A dog, a Marine and a question: Who rescued whom?
"WHAT KIND OF DOG IS that?” the woman asked me. There was a slight accent to her voice that made me pause for a moment.
People were always surprised when Fred ran out from the back room to greet them at the men’s clothing store where I worked, a job to pay the bills while I finished my degree at Georgetown University.
The woman’s daughter bent down and scratched Fred behind his ears. “He’s from Afghanistan,” I said. “I served there when I was in the Marines.”
There was a flicker of interest in her dark eyes, so I kept talking.
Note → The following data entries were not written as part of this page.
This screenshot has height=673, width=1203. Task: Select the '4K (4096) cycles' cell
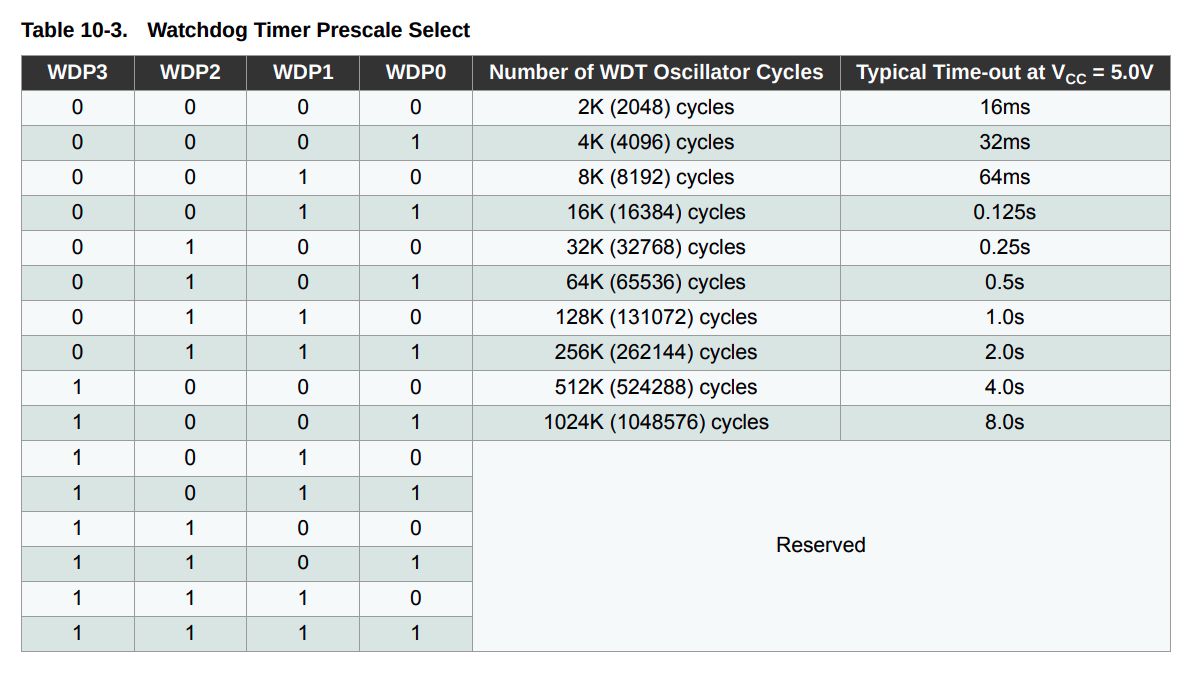[x=656, y=143]
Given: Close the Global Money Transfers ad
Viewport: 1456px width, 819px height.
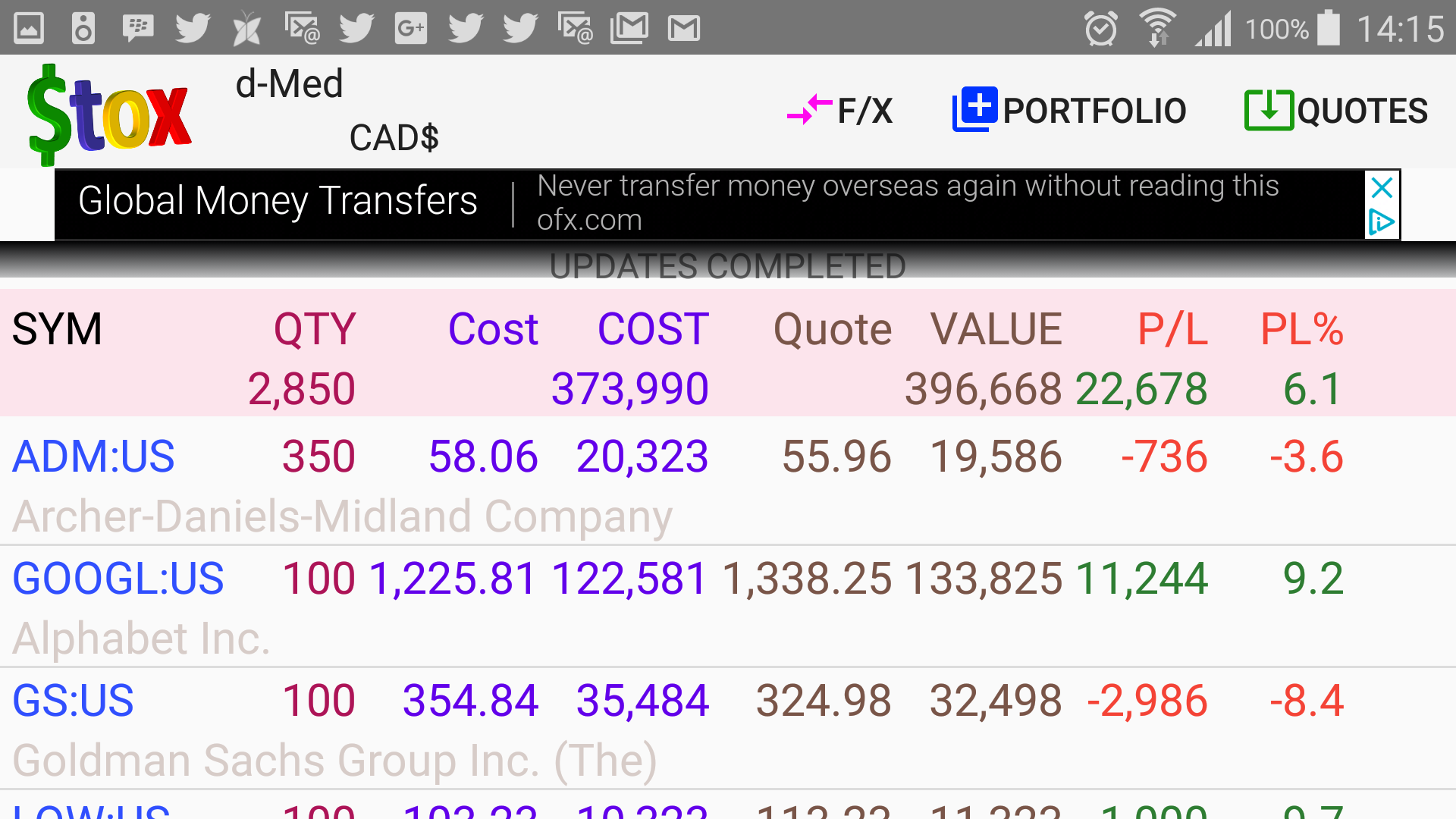Looking at the screenshot, I should tap(1382, 187).
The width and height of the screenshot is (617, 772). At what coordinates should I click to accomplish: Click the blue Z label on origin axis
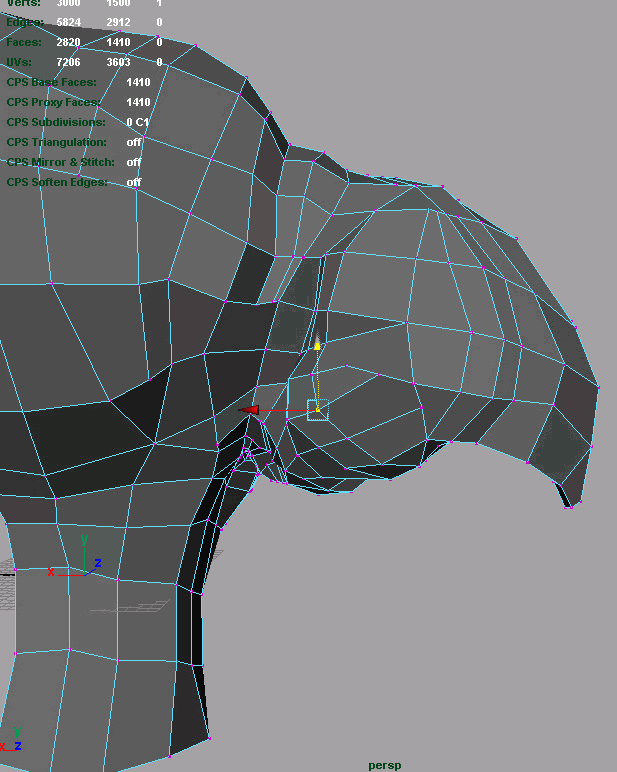click(98, 564)
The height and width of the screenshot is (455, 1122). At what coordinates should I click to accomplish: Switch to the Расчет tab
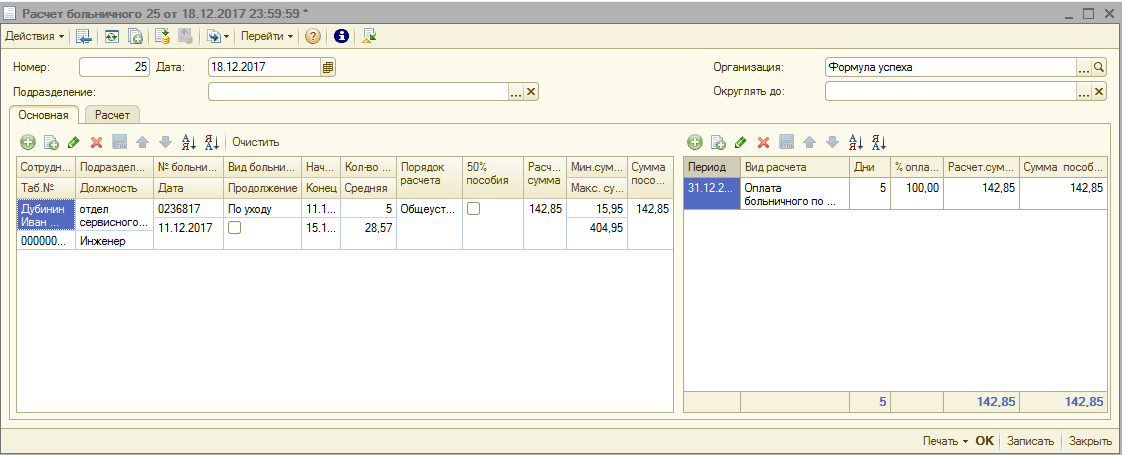(112, 115)
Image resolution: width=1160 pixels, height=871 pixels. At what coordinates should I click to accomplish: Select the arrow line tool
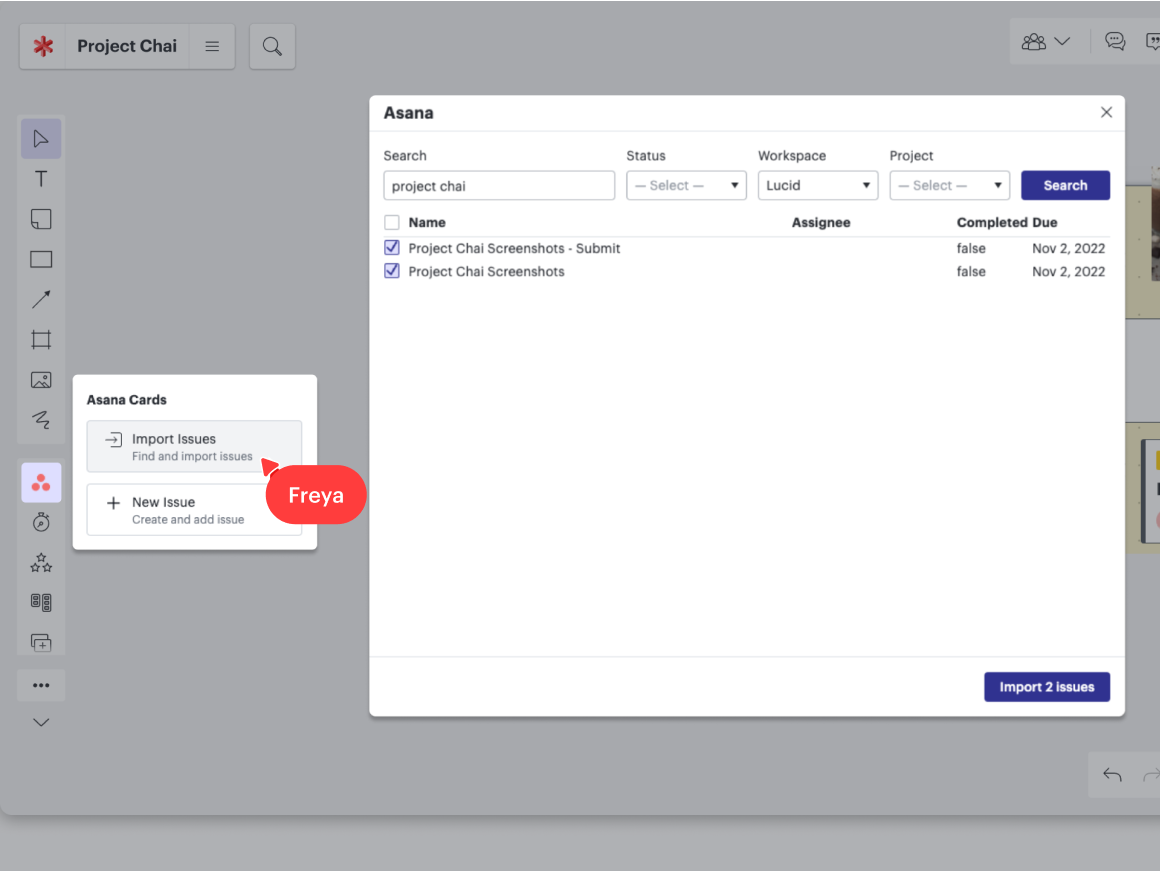pyautogui.click(x=41, y=300)
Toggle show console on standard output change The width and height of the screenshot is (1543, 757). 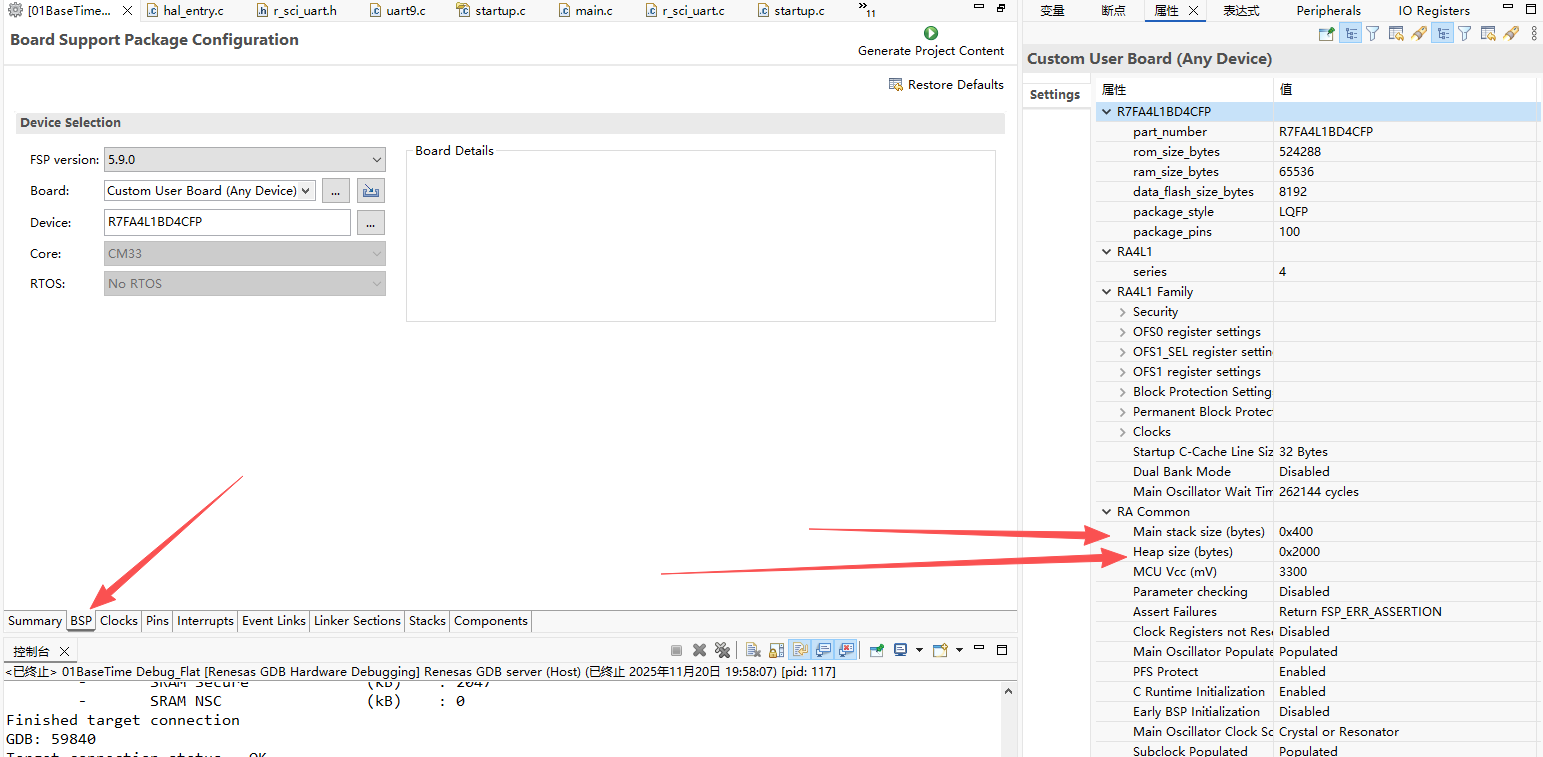(823, 650)
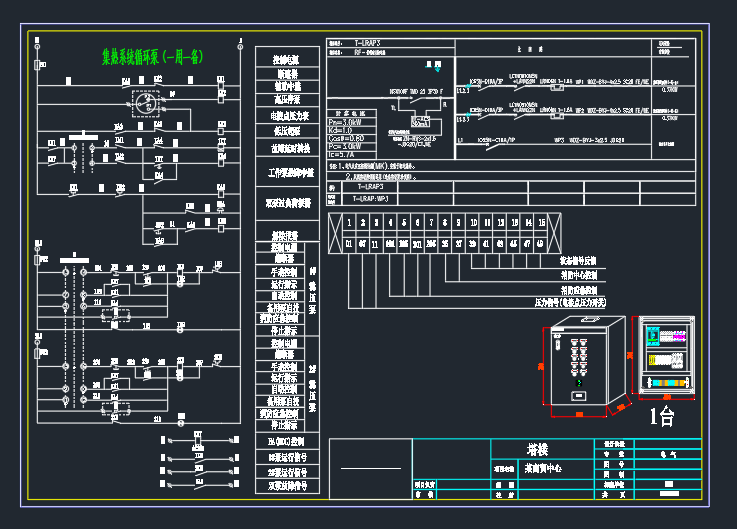Select the T-LRAP:WP3 table cell
The width and height of the screenshot is (737, 529).
pos(370,199)
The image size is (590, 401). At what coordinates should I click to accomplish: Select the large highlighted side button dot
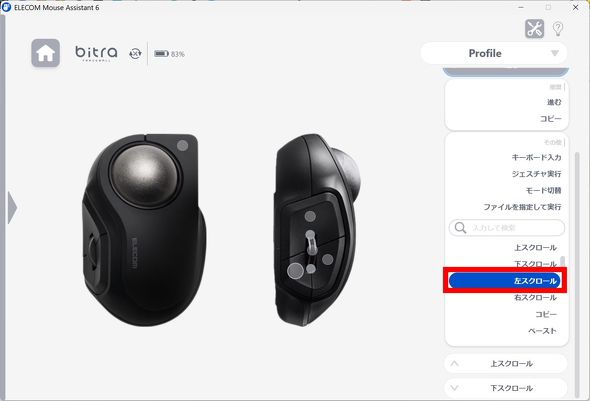click(295, 270)
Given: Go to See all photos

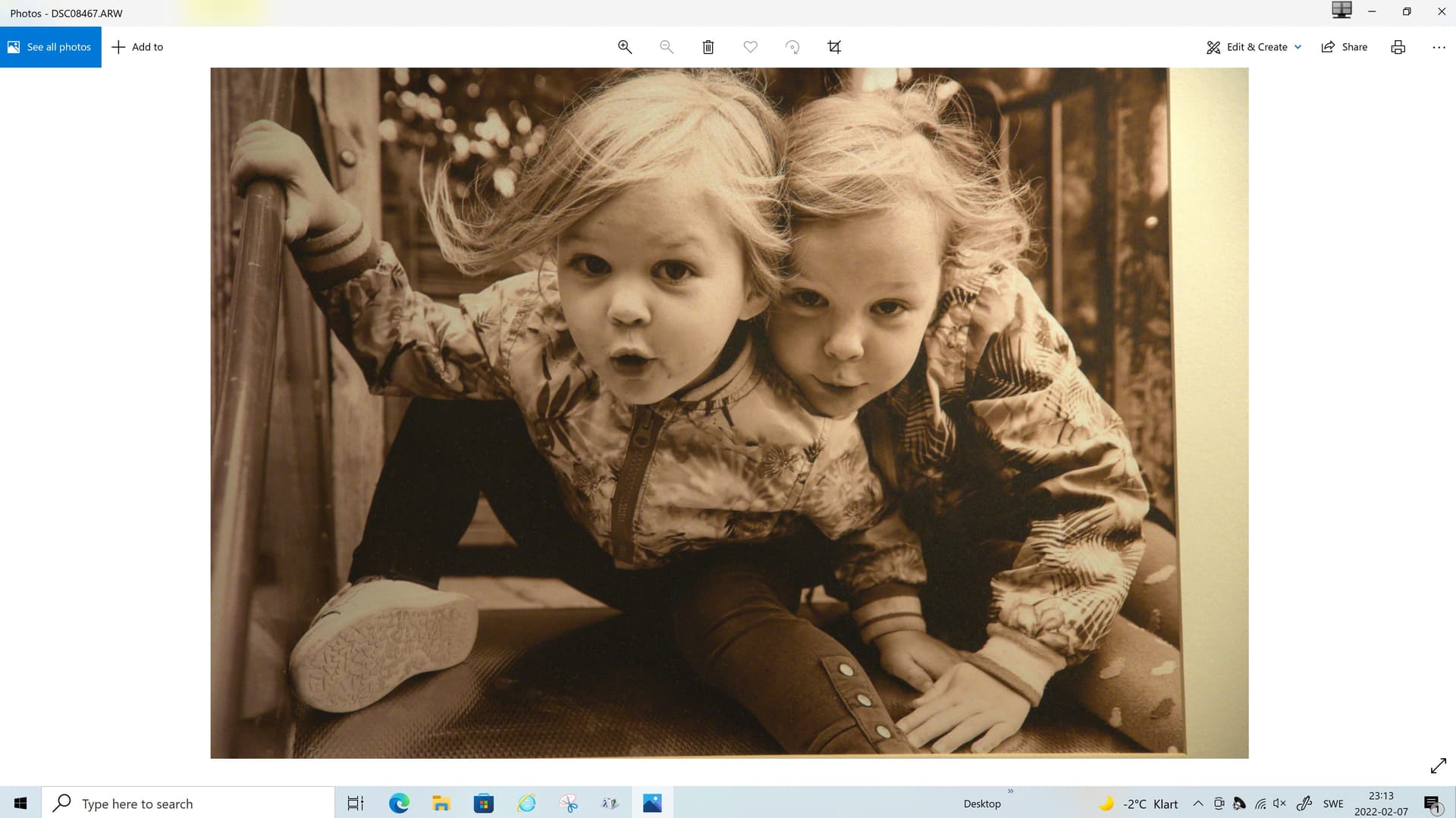Looking at the screenshot, I should click(x=50, y=47).
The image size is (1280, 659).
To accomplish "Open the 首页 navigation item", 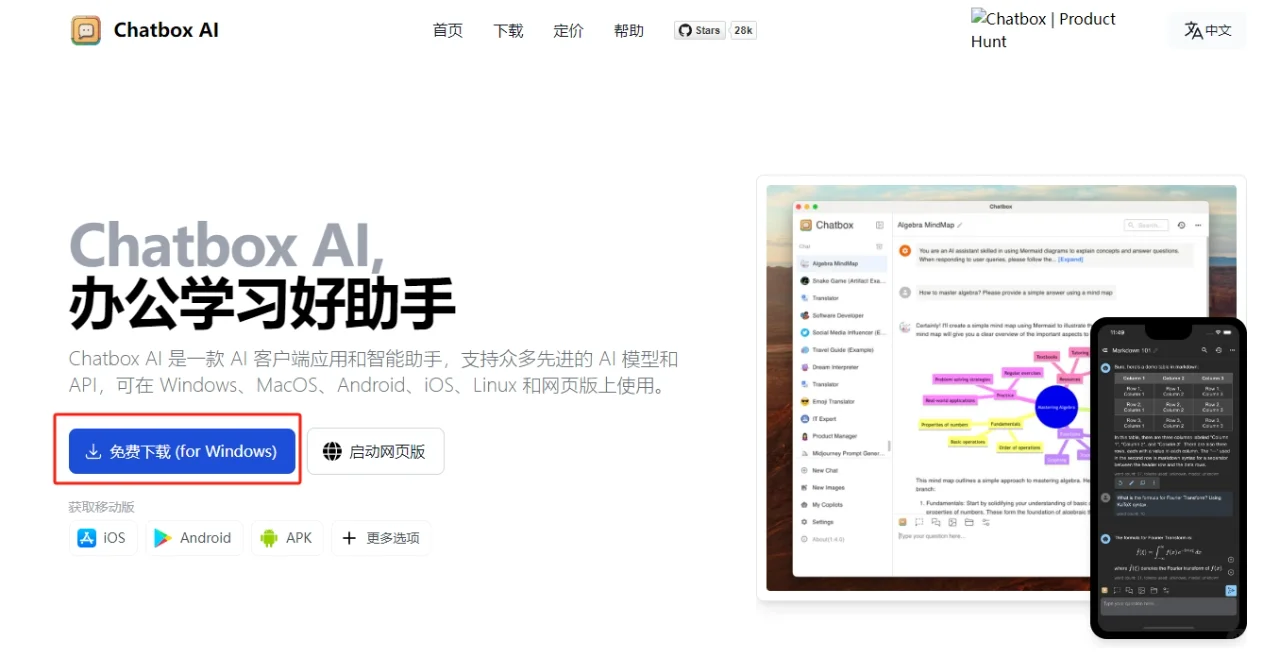I will [447, 30].
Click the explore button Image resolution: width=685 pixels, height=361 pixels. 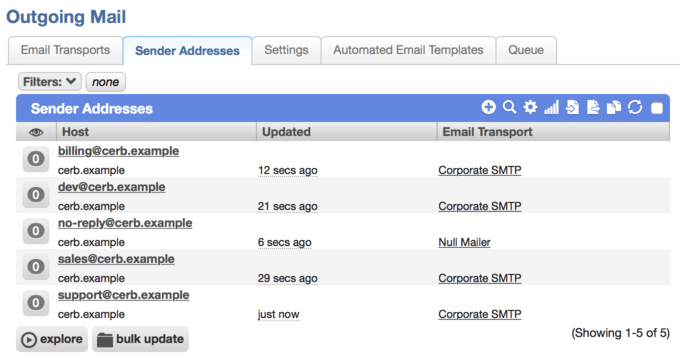52,339
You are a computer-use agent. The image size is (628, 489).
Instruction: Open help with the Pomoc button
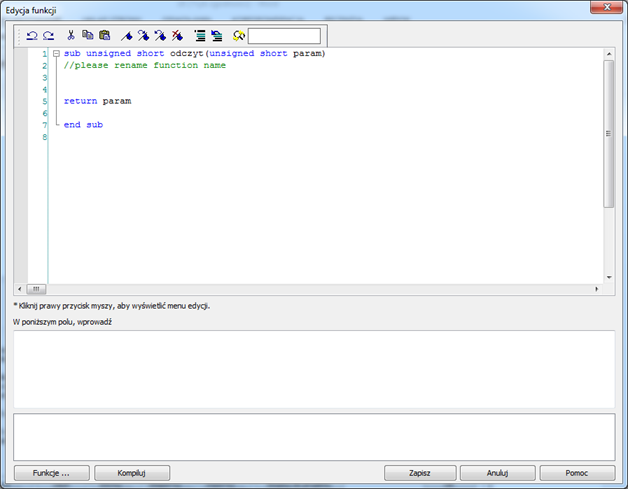coord(577,473)
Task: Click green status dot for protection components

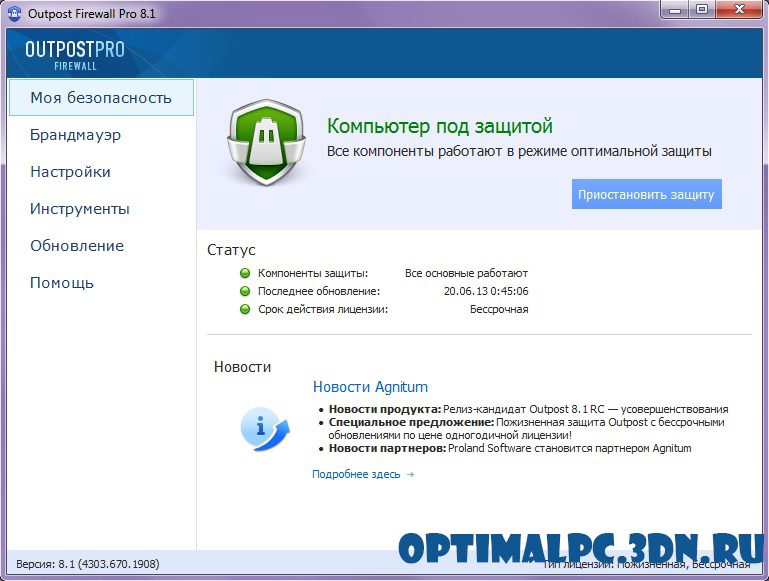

Inside our Marine compound, we’d been under near constant attack. My nerves were shot. In the afternoons, the temperature would reach 115 and the Registan Desert, Sangin District, Helmand Province, fell quiet. There was a stark beauty to the desert you never get used to. I was staring into the heat when I saw him, short legs, floppy ears, trotting across the compound to a shady spot. He wasn’t like the other dogs I’d seen in Afghanistan. Those dogs ran in packs. This guy was fending for himself in the middle of a war zone.
I grabbed a piece of beef jerky and walked over to him. He sat but watched my every step. I paused. “How’s it going?” I said. His eyes were so expressive, almost human. I heard a noise…thwap, thwap, thwap. A cloud of dust kicked up behind him. He was wagging his tail.
He was maybe eight months old. His fur—mostly white, with large spots of light orange-brown—was covered with black bugs the size of dimes. I offered the jerky and he took it. I dug my fingers into his fur, coarse and matted in dust. He leaned into me, and I wondered if he’d ever been petted. I’d always wanted a dog as a kid, but my family was into cats.